WHAT YOU SHOULD DO:
Exactly the lines from the opening of the data through the line containing "The image size is (1568, 703)." should be reproduced, please, with nothing added.

Saved data entries
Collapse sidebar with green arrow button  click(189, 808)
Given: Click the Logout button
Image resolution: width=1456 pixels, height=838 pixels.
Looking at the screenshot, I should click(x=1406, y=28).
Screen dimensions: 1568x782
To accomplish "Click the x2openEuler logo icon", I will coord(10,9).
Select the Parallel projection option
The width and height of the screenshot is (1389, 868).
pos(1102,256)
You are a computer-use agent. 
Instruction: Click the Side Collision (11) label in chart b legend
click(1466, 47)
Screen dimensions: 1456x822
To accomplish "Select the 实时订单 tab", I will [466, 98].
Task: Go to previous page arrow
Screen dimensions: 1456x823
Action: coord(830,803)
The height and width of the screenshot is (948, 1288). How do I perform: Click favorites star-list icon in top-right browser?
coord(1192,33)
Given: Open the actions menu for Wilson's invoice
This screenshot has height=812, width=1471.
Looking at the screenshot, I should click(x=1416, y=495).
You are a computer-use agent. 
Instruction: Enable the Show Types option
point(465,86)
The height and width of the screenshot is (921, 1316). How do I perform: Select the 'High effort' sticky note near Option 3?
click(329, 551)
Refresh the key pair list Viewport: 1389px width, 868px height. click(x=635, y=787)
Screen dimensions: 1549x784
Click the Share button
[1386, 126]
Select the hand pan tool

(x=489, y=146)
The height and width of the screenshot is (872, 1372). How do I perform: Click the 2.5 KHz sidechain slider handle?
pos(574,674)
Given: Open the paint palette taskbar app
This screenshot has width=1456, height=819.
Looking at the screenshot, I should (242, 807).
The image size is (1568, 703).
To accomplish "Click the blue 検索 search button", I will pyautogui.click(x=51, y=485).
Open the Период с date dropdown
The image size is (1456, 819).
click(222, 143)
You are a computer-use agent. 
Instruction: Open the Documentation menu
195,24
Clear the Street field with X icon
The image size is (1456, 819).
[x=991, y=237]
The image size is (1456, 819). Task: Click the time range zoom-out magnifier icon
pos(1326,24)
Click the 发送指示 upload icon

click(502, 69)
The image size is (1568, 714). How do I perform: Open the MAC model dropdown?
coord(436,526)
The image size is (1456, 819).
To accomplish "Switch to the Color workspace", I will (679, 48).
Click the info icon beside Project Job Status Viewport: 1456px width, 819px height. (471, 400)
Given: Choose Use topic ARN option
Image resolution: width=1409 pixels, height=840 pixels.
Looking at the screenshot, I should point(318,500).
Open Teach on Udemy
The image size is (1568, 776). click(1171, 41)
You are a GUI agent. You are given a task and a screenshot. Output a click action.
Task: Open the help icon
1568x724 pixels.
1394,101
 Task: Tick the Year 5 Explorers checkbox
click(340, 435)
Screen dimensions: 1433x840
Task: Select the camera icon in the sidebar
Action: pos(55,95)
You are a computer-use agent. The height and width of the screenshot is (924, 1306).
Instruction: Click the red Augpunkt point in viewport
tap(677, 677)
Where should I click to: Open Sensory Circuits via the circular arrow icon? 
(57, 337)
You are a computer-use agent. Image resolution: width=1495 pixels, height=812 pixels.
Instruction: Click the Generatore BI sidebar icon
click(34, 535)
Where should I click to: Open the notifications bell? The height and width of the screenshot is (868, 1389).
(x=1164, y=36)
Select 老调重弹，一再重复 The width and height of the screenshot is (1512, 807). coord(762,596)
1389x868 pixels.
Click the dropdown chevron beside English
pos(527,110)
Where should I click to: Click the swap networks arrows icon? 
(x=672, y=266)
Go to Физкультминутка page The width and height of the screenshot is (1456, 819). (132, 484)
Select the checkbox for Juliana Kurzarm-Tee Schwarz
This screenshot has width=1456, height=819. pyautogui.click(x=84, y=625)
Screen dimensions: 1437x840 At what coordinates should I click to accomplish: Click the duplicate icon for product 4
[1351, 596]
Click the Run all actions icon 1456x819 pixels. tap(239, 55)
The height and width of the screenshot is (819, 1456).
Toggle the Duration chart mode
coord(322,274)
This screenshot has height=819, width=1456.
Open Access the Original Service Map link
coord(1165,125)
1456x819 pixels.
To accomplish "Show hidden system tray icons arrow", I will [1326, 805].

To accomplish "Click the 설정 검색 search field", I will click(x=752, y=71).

RESPONSE AREA:
Collapse sidebar with green arrow button  click(189, 808)
Given: Click the Logout button
Image resolution: width=1456 pixels, height=838 pixels.
Looking at the screenshot, I should click(x=1406, y=28).
Screen dimensions: 1568x782
To accomplish "Click the x2openEuler logo icon", I will coord(10,9).
Select the Parallel projection option
The width and height of the screenshot is (1389, 868).
pos(1102,256)
You are a computer-use agent. 
Instruction: Click the Side Collision (11) label in chart b legend
click(1466, 47)
Screen dimensions: 1456x822
To accomplish "Select the 实时订单 tab", I will [466, 98].
Task: Go to previous page arrow
Screen dimensions: 1456x823
Action: coord(830,803)
The height and width of the screenshot is (948, 1288). How do I perform: Click favorites star-list icon in top-right browser?
coord(1192,33)
Given: Open the actions menu for Wilson's invoice
This screenshot has height=812, width=1471.
Looking at the screenshot, I should click(x=1416, y=495).
You are a computer-use agent. 
Instruction: Enable the Show Types option
point(465,86)
The height and width of the screenshot is (921, 1316). How do I perform: Select the 'High effort' sticky note near Option 3?
click(329, 551)
Refresh the key pair list Viewport: 1389px width, 868px height. click(x=635, y=787)
Screen dimensions: 1549x784
Click the Share button
[1386, 126]
Select the hand pan tool

(x=489, y=146)
The height and width of the screenshot is (872, 1372). How do I perform: Click the 2.5 KHz sidechain slider handle?
pos(574,674)
Given: Open the paint palette taskbar app
This screenshot has width=1456, height=819.
Looking at the screenshot, I should (242, 807).
The image size is (1568, 703).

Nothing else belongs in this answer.